While these machines could prove to be a great first step in the future of laundry, only when we finally design clothes that never get smelly or employ personal robot butlers capable of handling every aspect of the laundry process will we truly be free.
But that doesn’t mean it’s time to call it quits and down a Tide pod. Many smaller innovations announced at CES last week inspire some hope. Realizing that many people put their laundry machines in utility closets, far removed from the kitchen sink, have built in a small “pre-treating” station to their latest top loader. And LG, in a nod to that smart home dream, released washers and dryers that can be operated remotely, with an app or Alexa voice command.
If that’s not cutting it, Rinse, a startup founded in 2013, is one of several companies trying to help the truly laundry-averse outsource their laundry entirely. Rinse allows customers in five cities to have their laundry and dry cleaning picked up between 8 and 10 p.m. any night of the week, carted off to a local laundromat or dry cleaner, and returned clean (and properly folded).

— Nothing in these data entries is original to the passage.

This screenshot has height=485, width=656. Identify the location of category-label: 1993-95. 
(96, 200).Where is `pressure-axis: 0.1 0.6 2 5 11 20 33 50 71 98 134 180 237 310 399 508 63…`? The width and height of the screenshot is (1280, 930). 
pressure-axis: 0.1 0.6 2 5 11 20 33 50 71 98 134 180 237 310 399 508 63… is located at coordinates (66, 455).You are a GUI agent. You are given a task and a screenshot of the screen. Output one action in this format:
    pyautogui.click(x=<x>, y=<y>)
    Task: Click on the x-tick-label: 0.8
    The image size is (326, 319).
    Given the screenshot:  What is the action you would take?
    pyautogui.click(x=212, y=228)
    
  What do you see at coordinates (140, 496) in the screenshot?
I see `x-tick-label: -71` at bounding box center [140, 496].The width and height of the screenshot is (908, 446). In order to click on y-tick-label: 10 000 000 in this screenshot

For many, laundry valet services like these might seem like a luxury, but for co-founder and CEO Ajay Prakash, however, Rinse resets the clock just like the original in-home washer/dryer did. “Some people find [laundry] therapeutic—it relieves anxiety,” he says. “But for a lot of people, it’s a relative question of, what else could you be doing with your time?”
In the end, if you can reasonably answer Prakash’s question with “I’ll spend my laundry-free time making the world a better place,” it really might be time to think outside the detergent box. But if you’re like me and all you’ll be doing is watching more TV, you can probably continue to clean your own clothes. I mean, why else would they have commercials?